More to come on the whole Hyatt/Marriott/Pinnacle Hotels/Pinnacle Everything else situation soon. Because after all, the hotel hasn't even been built yet and it's already generating waves.

Brad Hudson's Farewell Tour Continues onto Budget Talks

[City Manager Brad Hudson still has work to do before heading off to a new job with a pay cut and digs that are reportedly less impressive but more cozy than at City Hall]

City Manager Brad Hudson is still hanging around City Hall more casually attired but with apparently plenty to do before flying off into the sunset towards Sacramento. On Tuesday, July 12, the city council had its meeting to ask questions about the budget and the impact of having to pay what has been called a multi-million dollar ransom to Sacramento to keep its favorite toy, the Redevelopment Agency.

Naturally, the city government's done what it's done before and that's taken funding from Housing which was allocated for affordable housing projects and pay it to insure that they can protect their access to what are called 80% monies, meaning that allotment that's not set aside for affordable housing. Money was allegedly taken from projects in Casa Blanca and the Eastside apparently without realizing that it had already grabbed money from the Lindon/Chicago/Seventh improvement project to pay the balance of SERAF several months ago because the Capital Redevelopment fund didn't have adequate funds. Since the construction of affordable housing has long been a cornerstone of redevelopment, it seemed ironic that the affordable housing funds would be those utilized for the city to pay to keep the agency. Okay, so one of the main reasons that the city argues for keeping its Redevelopment Agency is because of all the affordable housing it provides, yet to keep it the city government pays its "ransom" from that funding source.

Why not? The private developers have already gotten their projects covered by the RDA, and that's witnessed by the newer empty buildings downtown including the new rental properties, the Raincross Promenade owned by the same Rubin who survived the crane controversy on Lime Street.

But anyway, Redevelopment Agencies aside, the discussion of the city's finances apparently got interesting at the afternoon session of the city council meeting with elected officials asking Hudson questions about the city's budget and its financial health. Witnesses said that there were concerned looks on some of the council members' faces and that Hudson's pat answers to the elected officials' questions didn't sound convincing. Not that they have to be because it's beyond clear that the majority of the city council doesn't look too closely at what its city manager has been doing since he arrived here in June 2005. Hudson said that the graffiti and code divisions would face cuts along with other programs.

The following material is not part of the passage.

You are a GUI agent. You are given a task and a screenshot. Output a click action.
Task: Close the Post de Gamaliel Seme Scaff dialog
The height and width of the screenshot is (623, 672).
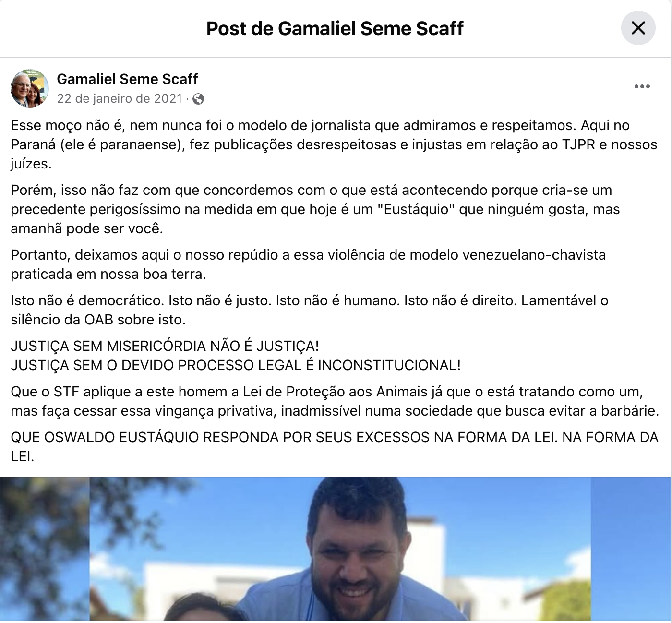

Just months after the entire cast at the top floor of City Hall said that the city had generated extra revenue, had balanced its budget and had a very healthy reserve. But it also has bond payments do next year possibly starting as early as January. Bond issuers usually make sure that they collect their payments as quickly as possible which means before anything else, like city departments from public works to the police department to parks and recreation.

But if they asked meaningful questions to try to find out what the future holds, then that might be a step in the right direction but probably one taken too late. And nothing came out of Hudson's mouth that had anything to do with the bonds or their payments.

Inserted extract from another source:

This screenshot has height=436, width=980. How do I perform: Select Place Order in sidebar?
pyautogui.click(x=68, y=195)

Meanwhile at the Finance Committee meeting

[Asst. City Manager of Finance/CFO/Treasurer Paul Sundeen explains a concept to members of the Finance Committee]

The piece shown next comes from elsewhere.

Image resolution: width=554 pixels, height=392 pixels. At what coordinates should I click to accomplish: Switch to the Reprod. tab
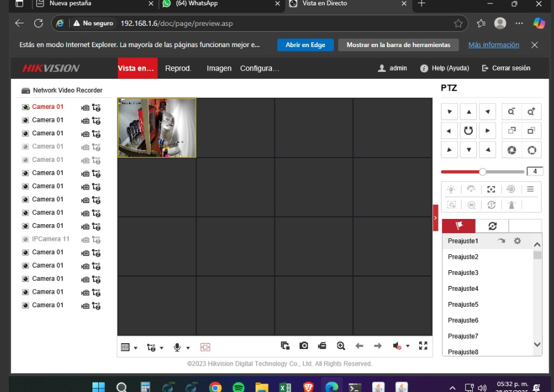(178, 68)
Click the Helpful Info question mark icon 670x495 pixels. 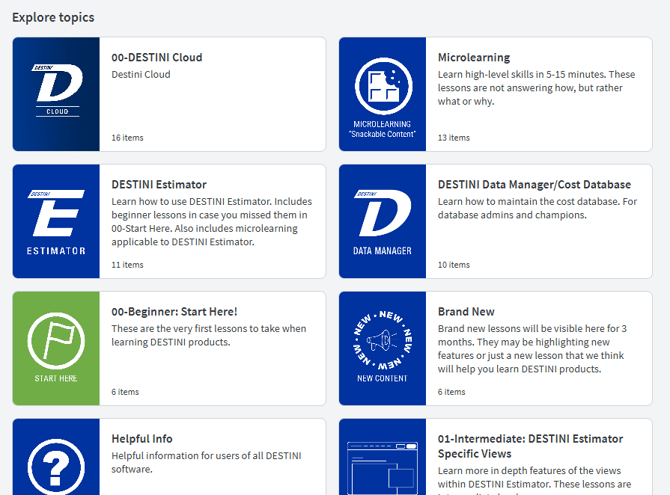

Councilwoman Nancy Hart who chairs the Finance Committee had this to say about all the employment retaliation and termination lawsuits filed against the city. She knew the money spent on them for litigation and settlements though not offhand because she and the rest of the city council made the decisions on the settlements in those cases. But she really didn't want to hear any details about them.

That wasn't the main topic of the meeting, which centered on how exactly the extension of Measure C will be sold to voters so it will surpass the 2/3 super majority needed to pass because it's the continuation of a tax for property owners. The city had announced that it had done a survey of 500 whole people out of over 375,000 and about 72% of those surveyed said they'd vote to pass such a measure. But there was a lot of confusion about the process because no one in the room could provide a definitive answer on whether registered voters as a whole would be eligible to vote on Measure C or only property owners.

Anyway, Hudson outlined that libraries would cut programs, cut more hours even more so than several years ago when library hours were cut while Measure C was still in place. Resident Doreen Johnson who's faced great hardship with her own business because of the Magnolia Grade Separation project and unlike the case with the Lucky Greek's restaurant, hasn't received nearly as much help attended the meeting. She asked why Measure C which wasn't meant to be a permanent tax was being used for essentially operational expenses rather than facility. Several years ago, when all the debate and discussion was being done about what would be done with the downtown library, there was a proposal to put another tax initiative on the ballot for voters to decide whether to create a parcel tax to pay for the renovation or reconstruction of the library.

Hudson had said that the polls on that proposed tax were fairly dismal so the library's work has been put on what looks like indefinite hold even as the facility continues to deteriorate. Requests for a forensic audit of the expenditures involving Measure C funding which could be used to help sell it to the voters didn't receive much enthusiasm even when one speaker said that there had been $10,000 spent on a cappuccino machine for the library that no one can seem to locate. If it's missing, maybe they could put up a "lost" sign for it at City Hall.

But Councilman Paul Davis did ask that the new auditing firm Moss Adams do a five year projective audit including accounting for different scenarios involving the retention or loss of Measure C revenues. The other two council members, Nancy Hart and Mike Gardner were lukewarm about it and the latter referred to being "conceptually" for it in some terms. The financial term minus a dressed Paul Sundeen who holds three titles looked a bit ashen at the request.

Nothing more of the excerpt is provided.